True Causes of the Massacre at Wailatpu.

I prove, first, that remote causes of the massacre existed long before the arrival of the bishop of Walla-Walla and his clergy; and, next, I will show what the causes, both remote and immediate, have been.

CHAPTER I.

Existence of Remote Causes.

I say that remote causes of the evil existed long before the arrival of the bishop and his clergy, and I prove it by the following circumstances and statements:

I. Mr. McKinlay, the intimate friend of Dr. Whitman, has been for four or five years in charge of Fort Walla-Walla. During his stay there, being aware of the evil dispositions of the Indians towards the Doctor, he warned him very often that he was in danger; that the Indians hated him, and that he had better go away, because he was afraid they would kill him. Since he left the fort, he has not ceased to advise him every year to leave Wailatpu, telling him that, if he persisted in remaining there, the Indians would certainly kill him sooner or later.

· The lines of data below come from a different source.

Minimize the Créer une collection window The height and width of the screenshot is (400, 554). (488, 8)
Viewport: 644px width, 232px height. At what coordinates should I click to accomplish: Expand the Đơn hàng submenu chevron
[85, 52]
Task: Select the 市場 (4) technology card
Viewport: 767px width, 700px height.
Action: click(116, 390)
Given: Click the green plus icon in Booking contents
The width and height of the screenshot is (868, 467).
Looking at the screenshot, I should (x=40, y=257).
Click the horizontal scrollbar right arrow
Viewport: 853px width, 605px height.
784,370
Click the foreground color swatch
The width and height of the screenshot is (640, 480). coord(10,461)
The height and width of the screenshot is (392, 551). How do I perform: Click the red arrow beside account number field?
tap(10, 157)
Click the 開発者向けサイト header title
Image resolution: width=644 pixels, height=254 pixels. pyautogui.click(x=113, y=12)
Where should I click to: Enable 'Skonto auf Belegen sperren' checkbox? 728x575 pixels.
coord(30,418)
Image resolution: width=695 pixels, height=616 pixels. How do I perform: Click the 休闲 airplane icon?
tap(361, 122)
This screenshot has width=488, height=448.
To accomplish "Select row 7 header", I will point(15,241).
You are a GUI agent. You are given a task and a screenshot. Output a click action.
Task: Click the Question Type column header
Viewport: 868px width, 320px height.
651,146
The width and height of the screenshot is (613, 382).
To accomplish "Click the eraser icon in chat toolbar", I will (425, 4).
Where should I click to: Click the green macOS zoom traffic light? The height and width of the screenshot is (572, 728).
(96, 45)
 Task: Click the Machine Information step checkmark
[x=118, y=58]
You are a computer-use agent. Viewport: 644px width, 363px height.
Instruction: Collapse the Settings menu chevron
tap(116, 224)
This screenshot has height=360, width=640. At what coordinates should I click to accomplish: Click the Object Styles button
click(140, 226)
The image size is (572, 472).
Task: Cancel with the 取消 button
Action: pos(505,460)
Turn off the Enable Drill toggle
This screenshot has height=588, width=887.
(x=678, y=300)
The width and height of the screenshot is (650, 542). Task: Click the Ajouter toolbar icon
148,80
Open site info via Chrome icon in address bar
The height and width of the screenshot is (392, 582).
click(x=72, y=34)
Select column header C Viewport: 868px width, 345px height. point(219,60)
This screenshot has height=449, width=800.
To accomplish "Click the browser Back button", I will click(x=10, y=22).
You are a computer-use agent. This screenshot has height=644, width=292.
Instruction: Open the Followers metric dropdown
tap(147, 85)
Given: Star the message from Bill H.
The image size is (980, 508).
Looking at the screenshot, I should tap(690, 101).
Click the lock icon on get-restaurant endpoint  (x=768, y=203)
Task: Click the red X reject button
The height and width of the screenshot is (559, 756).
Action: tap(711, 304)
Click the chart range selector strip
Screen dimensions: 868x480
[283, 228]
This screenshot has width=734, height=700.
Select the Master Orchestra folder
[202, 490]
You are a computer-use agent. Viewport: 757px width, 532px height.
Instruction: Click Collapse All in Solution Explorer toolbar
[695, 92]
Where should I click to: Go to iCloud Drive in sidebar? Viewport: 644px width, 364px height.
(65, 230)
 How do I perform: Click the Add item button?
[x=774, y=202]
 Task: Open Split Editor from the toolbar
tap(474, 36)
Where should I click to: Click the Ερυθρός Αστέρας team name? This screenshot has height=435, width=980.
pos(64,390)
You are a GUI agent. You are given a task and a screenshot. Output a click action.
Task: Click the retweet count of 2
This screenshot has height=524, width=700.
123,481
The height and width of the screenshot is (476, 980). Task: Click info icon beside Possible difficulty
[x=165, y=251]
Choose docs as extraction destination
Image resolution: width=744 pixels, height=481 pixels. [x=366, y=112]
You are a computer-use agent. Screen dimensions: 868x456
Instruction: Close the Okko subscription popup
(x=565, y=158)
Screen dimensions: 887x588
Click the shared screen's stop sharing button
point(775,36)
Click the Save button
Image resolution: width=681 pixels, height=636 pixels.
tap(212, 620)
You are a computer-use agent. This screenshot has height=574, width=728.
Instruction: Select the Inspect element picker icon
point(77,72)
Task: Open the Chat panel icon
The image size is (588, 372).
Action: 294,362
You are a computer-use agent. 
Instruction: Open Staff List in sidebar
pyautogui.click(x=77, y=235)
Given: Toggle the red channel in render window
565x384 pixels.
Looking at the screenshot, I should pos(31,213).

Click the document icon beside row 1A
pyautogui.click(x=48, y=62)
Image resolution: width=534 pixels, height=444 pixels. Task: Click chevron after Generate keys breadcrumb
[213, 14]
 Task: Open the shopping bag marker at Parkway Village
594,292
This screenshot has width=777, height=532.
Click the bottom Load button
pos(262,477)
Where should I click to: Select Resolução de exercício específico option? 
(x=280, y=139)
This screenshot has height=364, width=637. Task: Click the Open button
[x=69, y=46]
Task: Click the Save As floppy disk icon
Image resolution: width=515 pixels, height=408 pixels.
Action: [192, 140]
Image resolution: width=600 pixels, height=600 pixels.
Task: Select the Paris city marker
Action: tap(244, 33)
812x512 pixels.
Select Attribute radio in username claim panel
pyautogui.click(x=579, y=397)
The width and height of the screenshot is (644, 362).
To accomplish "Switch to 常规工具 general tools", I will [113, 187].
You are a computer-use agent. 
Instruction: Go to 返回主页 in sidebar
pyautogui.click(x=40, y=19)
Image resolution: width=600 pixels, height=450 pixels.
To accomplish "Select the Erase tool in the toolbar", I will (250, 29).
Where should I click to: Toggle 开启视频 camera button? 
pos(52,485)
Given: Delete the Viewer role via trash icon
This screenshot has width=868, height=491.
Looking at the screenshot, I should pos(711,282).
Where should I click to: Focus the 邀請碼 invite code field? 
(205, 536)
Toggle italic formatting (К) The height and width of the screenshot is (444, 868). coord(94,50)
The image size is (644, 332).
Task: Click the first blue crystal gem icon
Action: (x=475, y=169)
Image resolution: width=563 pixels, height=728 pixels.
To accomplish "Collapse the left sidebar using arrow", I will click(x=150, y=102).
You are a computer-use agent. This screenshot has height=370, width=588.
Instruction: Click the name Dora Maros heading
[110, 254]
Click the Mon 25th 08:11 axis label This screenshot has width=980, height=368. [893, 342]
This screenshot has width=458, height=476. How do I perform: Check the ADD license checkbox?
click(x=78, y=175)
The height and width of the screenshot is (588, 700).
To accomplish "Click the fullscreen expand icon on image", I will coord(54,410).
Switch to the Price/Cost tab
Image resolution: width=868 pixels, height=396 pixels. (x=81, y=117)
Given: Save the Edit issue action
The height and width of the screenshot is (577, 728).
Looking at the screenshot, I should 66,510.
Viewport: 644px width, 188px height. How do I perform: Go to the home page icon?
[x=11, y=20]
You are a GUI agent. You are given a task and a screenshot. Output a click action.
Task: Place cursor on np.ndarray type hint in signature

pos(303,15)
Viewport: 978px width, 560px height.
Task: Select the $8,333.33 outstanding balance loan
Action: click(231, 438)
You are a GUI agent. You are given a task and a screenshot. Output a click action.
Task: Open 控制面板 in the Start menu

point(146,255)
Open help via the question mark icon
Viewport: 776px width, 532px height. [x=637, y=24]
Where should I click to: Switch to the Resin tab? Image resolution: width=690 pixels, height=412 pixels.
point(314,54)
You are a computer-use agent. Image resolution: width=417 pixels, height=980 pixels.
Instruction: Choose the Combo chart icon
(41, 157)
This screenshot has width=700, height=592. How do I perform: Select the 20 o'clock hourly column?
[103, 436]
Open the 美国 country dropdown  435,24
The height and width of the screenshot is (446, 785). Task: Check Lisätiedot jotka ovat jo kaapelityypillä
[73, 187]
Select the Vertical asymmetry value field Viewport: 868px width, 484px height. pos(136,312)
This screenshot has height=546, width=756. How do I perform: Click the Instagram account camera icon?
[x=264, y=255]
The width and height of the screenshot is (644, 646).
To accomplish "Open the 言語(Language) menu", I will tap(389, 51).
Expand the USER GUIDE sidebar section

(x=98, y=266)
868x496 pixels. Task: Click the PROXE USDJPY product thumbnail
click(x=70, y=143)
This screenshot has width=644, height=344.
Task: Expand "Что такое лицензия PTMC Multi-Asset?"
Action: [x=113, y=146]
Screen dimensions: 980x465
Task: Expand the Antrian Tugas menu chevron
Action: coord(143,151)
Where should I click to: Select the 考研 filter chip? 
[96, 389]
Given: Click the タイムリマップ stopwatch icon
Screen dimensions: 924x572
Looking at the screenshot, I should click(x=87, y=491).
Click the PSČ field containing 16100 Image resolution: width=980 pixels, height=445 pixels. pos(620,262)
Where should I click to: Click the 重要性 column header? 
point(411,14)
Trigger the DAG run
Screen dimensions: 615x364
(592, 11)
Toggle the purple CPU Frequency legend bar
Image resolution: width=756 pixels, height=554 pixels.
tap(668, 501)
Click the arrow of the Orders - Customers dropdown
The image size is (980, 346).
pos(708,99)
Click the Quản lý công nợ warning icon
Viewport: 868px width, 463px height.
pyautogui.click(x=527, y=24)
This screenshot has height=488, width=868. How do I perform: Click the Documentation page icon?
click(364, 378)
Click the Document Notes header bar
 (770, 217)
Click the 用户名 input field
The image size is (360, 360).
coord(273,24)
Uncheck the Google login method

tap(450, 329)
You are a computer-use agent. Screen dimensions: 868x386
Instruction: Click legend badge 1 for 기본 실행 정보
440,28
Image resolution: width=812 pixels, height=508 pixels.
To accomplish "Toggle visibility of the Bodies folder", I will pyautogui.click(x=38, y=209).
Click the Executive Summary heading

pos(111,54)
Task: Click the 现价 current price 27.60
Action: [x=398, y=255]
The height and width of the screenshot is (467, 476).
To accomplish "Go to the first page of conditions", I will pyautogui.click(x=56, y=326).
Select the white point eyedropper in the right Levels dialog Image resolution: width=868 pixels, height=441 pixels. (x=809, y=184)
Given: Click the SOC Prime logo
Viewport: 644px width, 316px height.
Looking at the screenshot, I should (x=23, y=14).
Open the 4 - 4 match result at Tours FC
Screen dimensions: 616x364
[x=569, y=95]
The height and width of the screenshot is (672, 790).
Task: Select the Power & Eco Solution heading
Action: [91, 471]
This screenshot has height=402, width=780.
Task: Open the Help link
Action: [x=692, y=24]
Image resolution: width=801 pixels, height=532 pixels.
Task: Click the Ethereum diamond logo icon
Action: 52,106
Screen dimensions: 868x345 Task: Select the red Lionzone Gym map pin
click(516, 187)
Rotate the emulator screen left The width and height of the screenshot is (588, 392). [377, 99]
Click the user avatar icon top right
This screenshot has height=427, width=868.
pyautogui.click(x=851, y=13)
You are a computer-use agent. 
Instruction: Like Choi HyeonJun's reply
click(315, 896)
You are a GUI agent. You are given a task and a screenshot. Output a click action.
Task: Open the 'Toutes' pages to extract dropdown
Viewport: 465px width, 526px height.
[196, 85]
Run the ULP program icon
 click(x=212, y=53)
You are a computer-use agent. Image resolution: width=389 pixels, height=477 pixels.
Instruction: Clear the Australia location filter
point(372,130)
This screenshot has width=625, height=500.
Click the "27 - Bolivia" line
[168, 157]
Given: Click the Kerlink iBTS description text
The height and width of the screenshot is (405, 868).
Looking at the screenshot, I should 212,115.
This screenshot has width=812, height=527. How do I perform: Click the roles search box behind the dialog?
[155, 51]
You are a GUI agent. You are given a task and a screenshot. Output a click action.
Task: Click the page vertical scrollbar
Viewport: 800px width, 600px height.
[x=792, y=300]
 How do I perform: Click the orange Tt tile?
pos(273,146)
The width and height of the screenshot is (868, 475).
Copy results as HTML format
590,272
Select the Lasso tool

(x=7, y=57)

II. Some years ago Dr. McLaughlin, then governor of Fort Vancouver, and of all the establishments of the Hudson's Bay Company west of the Rocky mountains, judging, by some difficulties which Dr. Whitman had had with the Indians, that it was dangerous for him to stay any longer among them, wrote to him to urge him to leave his mission, at least for some time, and to come down to the Willamette, telling him that he feared the Indians would kill him if he should persist in remaining among them under such circumstances. A copy of that letter can be seen in the journal of Fort Vancouver.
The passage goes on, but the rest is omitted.